§ Work required
Repeat each line of the material exactly.
....
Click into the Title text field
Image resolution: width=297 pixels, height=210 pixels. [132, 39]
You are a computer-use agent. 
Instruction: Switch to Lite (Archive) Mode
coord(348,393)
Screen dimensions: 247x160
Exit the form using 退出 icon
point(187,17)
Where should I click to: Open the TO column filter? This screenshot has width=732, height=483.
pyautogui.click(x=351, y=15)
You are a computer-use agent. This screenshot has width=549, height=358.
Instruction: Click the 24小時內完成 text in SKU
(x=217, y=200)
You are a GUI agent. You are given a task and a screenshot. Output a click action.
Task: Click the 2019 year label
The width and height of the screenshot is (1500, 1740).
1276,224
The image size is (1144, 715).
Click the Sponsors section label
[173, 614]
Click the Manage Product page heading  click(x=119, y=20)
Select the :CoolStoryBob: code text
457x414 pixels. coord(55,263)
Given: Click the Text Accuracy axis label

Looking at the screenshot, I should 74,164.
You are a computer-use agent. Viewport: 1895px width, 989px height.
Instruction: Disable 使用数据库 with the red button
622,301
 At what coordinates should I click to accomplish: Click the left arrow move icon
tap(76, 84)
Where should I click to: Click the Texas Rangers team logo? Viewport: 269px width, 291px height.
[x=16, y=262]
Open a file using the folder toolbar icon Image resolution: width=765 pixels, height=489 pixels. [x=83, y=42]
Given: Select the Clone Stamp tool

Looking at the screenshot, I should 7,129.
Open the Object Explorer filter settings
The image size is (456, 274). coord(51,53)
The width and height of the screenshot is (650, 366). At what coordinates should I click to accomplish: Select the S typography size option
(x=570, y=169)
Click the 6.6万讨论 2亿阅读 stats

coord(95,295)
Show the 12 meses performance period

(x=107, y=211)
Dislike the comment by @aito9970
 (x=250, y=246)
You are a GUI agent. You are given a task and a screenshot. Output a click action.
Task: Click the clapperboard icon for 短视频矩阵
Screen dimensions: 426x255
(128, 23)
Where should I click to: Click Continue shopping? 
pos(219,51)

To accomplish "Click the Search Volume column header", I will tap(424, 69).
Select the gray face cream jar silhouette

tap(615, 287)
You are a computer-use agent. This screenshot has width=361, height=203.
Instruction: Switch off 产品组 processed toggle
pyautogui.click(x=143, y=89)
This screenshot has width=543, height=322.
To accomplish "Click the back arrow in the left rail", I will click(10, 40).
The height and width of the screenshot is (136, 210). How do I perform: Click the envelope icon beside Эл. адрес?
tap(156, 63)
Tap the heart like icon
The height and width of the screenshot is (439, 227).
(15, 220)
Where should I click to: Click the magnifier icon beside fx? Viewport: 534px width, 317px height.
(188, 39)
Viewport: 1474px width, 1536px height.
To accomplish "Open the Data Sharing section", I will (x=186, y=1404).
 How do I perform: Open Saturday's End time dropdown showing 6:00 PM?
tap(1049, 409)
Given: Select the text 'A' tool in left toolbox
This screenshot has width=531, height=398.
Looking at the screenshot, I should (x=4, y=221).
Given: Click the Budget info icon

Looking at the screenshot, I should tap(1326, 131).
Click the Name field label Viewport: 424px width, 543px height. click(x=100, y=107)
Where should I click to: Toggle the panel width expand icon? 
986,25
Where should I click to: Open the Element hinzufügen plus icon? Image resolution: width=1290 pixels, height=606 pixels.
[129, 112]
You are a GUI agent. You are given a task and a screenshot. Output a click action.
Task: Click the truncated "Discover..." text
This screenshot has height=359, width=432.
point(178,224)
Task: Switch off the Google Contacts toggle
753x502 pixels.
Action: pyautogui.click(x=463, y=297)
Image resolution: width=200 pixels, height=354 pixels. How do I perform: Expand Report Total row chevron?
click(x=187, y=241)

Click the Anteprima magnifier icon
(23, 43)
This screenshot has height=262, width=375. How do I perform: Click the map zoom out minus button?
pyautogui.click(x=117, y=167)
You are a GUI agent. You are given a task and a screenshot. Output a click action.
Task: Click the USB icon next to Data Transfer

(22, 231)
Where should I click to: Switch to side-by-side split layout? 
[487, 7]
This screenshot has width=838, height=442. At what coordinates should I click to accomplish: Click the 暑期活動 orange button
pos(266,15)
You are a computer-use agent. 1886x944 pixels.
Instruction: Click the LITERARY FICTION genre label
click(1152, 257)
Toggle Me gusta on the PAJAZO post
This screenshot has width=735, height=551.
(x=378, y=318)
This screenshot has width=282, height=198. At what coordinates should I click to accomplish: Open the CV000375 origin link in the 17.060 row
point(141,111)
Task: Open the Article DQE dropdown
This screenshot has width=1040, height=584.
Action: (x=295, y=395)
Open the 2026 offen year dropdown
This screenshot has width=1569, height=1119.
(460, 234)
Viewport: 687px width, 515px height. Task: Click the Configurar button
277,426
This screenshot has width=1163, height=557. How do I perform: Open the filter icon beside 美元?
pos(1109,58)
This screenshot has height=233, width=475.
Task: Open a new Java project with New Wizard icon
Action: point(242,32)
....
§ Response area
Click into the Title text field
Image resolution: width=297 pixels, height=210 pixels. [132, 39]
You are a computer-use agent. 
Instruction: Switch to Lite (Archive) Mode
coord(348,393)
Screen dimensions: 247x160
Exit the form using 退出 icon
point(187,17)
Where should I click to: Open the TO column filter? This screenshot has width=732, height=483.
pyautogui.click(x=351, y=15)
You are a computer-use agent. This screenshot has width=549, height=358.
Instruction: Click the 24小時內完成 text in SKU
(x=217, y=200)
You are a GUI agent. You are given a task and a screenshot. Output a click action.
Task: Click the 2019 year label
The width and height of the screenshot is (1500, 1740).
1276,224
The image size is (1144, 715).
Click the Sponsors section label
[173, 614]
Click the Manage Product page heading  click(x=119, y=20)
Select the :CoolStoryBob: code text
457x414 pixels. coord(55,263)
Given: Click the Text Accuracy axis label

Looking at the screenshot, I should 74,164.
You are a computer-use agent. Viewport: 1895px width, 989px height.
Instruction: Disable 使用数据库 with the red button
622,301
 At what coordinates should I click to accomplish: Click the left arrow move icon
tap(76, 84)
Where should I click to: Click the Texas Rangers team logo? Viewport: 269px width, 291px height.
[x=16, y=262]
Open a file using the folder toolbar icon Image resolution: width=765 pixels, height=489 pixels. [x=83, y=42]
Given: Select the Clone Stamp tool

Looking at the screenshot, I should 7,129.
Open the Object Explorer filter settings
The image size is (456, 274). coord(51,53)
The width and height of the screenshot is (650, 366). At what coordinates should I click to accomplish: Select the S typography size option
(x=570, y=169)
Click the 6.6万讨论 2亿阅读 stats

coord(95,295)
Show the 12 meses performance period

(x=107, y=211)
Dislike the comment by @aito9970
 (x=250, y=246)
You are a GUI agent. You are given a task and a screenshot. Output a click action.
Task: Click the clapperboard icon for 短视频矩阵
Screen dimensions: 426x255
(128, 23)
Where should I click to: Click Continue shopping? 
pos(219,51)

To accomplish "Click the Search Volume column header", I will tap(424, 69).
Select the gray face cream jar silhouette

tap(615, 287)
You are a computer-use agent. This screenshot has width=361, height=203.
Instruction: Switch off 产品组 processed toggle
pyautogui.click(x=143, y=89)
This screenshot has width=543, height=322.
To accomplish "Click the back arrow in the left rail", I will click(10, 40).
The height and width of the screenshot is (136, 210). How do I perform: Click the envelope icon beside Эл. адрес?
tap(156, 63)
Tap the heart like icon
The height and width of the screenshot is (439, 227).
(15, 220)
Where should I click to: Click the magnifier icon beside fx? Viewport: 534px width, 317px height.
(188, 39)
Viewport: 1474px width, 1536px height.
To accomplish "Open the Data Sharing section", I will (x=186, y=1404).
 How do I perform: Open Saturday's End time dropdown showing 6:00 PM?
tap(1049, 409)
Given: Select the text 'A' tool in left toolbox
This screenshot has width=531, height=398.
Looking at the screenshot, I should (x=4, y=221).
Given: Click the Budget info icon

Looking at the screenshot, I should tap(1326, 131).
Click the Name field label Viewport: 424px width, 543px height. click(x=100, y=107)
Where should I click to: Toggle the panel width expand icon? 
986,25
Where should I click to: Open the Element hinzufügen plus icon? Image resolution: width=1290 pixels, height=606 pixels.
[129, 112]
You are a GUI agent. You are given a task and a screenshot. Output a click action.
Task: Click the truncated "Discover..." text
This screenshot has height=359, width=432.
point(178,224)
Task: Switch off the Google Contacts toggle
753x502 pixels.
Action: pyautogui.click(x=463, y=297)
Image resolution: width=200 pixels, height=354 pixels. How do I perform: Expand Report Total row chevron?
click(x=187, y=241)

Click the Anteprima magnifier icon
(23, 43)
This screenshot has height=262, width=375. How do I perform: Click the map zoom out minus button?
pyautogui.click(x=117, y=167)
You are a GUI agent. You are given a task and a screenshot. Output a click action.
Task: Click the USB icon next to Data Transfer

(22, 231)
Where should I click to: Switch to side-by-side split layout? 
[487, 7]
This screenshot has width=838, height=442. At what coordinates should I click to accomplish: Click the 暑期活動 orange button
pos(266,15)
You are a computer-use agent. 1886x944 pixels.
Instruction: Click the LITERARY FICTION genre label
click(1152, 257)
Toggle Me gusta on the PAJAZO post
This screenshot has width=735, height=551.
(x=378, y=318)
This screenshot has width=282, height=198. At what coordinates should I click to accomplish: Open the CV000375 origin link in the 17.060 row
point(141,111)
Task: Open the Article DQE dropdown
This screenshot has width=1040, height=584.
Action: (x=295, y=395)
Open the 2026 offen year dropdown
This screenshot has width=1569, height=1119.
(460, 234)
Viewport: 687px width, 515px height. Task: Click the Configurar button
277,426
This screenshot has width=1163, height=557. How do I perform: Open the filter icon beside 美元?
pos(1109,58)
This screenshot has height=233, width=475.
Task: Open a new Java project with New Wizard icon
Action: point(242,32)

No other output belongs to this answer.